Michael Olenick: Irrational Exuberance, Housing Edition
By Michael Olenick, creator of FindtheFraud, a crowd sourced foreclosure document review system (still in alpha). You can follow him on Twitter at @michael_olenick or read his blog, Seeing Through Data
… how do we know when irrational exuberance has unduly escalated asset values, which then become subject to unexpected and prolonged contractions…
– Alan Greenspan, Dec. 5, 1996
In any context except a Gay Pride parade grown men wearing short skirts and carrying pom-poms look out of place. But if they’re cheering the artificial rise of housing prices we’ve seen lately, they seem to be not only accepted but welcome.

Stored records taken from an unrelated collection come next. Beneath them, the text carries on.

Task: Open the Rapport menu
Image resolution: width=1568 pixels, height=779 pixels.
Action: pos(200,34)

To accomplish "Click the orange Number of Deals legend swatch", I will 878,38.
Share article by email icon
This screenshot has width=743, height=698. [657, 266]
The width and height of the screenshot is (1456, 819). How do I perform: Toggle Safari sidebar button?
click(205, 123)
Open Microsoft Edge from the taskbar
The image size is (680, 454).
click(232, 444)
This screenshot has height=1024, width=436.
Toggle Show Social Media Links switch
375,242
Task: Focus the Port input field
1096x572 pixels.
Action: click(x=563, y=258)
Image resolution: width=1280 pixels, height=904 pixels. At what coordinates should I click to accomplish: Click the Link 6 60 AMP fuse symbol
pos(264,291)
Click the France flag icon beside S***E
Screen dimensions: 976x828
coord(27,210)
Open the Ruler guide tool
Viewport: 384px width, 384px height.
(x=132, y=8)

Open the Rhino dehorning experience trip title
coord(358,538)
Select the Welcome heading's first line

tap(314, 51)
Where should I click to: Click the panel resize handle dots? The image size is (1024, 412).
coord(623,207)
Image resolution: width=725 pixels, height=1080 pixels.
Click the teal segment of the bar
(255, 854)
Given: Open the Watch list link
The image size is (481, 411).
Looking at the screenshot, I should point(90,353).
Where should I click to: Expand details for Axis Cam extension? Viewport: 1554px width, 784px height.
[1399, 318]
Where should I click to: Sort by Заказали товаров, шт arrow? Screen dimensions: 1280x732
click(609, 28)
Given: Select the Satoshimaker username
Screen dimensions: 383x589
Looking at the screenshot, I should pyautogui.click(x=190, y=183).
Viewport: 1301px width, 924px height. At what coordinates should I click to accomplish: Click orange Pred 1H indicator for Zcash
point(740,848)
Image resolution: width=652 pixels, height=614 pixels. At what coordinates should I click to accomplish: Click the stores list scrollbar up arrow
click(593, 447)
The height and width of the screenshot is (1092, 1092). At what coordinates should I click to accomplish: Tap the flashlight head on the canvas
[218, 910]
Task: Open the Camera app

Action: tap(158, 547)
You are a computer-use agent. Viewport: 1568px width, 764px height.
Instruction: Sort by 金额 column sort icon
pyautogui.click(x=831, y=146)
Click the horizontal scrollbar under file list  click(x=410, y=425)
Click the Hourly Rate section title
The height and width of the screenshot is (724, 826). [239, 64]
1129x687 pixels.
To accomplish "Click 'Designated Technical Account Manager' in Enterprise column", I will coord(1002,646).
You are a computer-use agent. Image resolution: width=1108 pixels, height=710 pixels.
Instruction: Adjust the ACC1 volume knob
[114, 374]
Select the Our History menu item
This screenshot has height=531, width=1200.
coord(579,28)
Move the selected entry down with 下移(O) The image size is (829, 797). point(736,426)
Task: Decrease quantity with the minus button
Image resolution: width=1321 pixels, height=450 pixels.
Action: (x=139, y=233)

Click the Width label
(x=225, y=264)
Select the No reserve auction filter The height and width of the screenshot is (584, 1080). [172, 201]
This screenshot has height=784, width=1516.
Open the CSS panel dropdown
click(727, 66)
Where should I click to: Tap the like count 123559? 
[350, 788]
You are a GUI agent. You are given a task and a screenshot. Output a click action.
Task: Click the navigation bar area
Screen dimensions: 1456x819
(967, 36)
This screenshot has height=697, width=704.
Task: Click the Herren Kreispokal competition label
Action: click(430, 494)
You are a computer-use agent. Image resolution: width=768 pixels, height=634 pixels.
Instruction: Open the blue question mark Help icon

“Broward home prices rise 10 percent in May,” reads a typical headline for the Broward County, FL Sun-Sentinel, ground zero for the housing meltdown. The article itself mentions that the ten-percent increase was year-over-year, not month-over-month, and neighboring Palm Beach County suffered a month-over-month decline by a whopping four-percent, but – whatever – home prices are up; let’s party. In this spirit the article mentions Palm Beach sales volume increased, though a close look shows the increase amounts to 114 additional houses sold, out of 664,549 housing units in the county. This figure is so small that my calculator expresses it in scientific notation when I convert it into a percentage.
It’s not only reporters from areas decimated by the bubble that are looking for signs of a housing bottom. Bill McBride of Calculated Risk (CR) calls a housing bottom like clockwork. CR somehow fails to reconcile data about underwater homeowners being unable to sell with the low inventory levels. There’s fewer houses for sale so all is peachy; never mind that inventory is being manipulated by servicers and regular sellers are locked-out of the market through negative equity.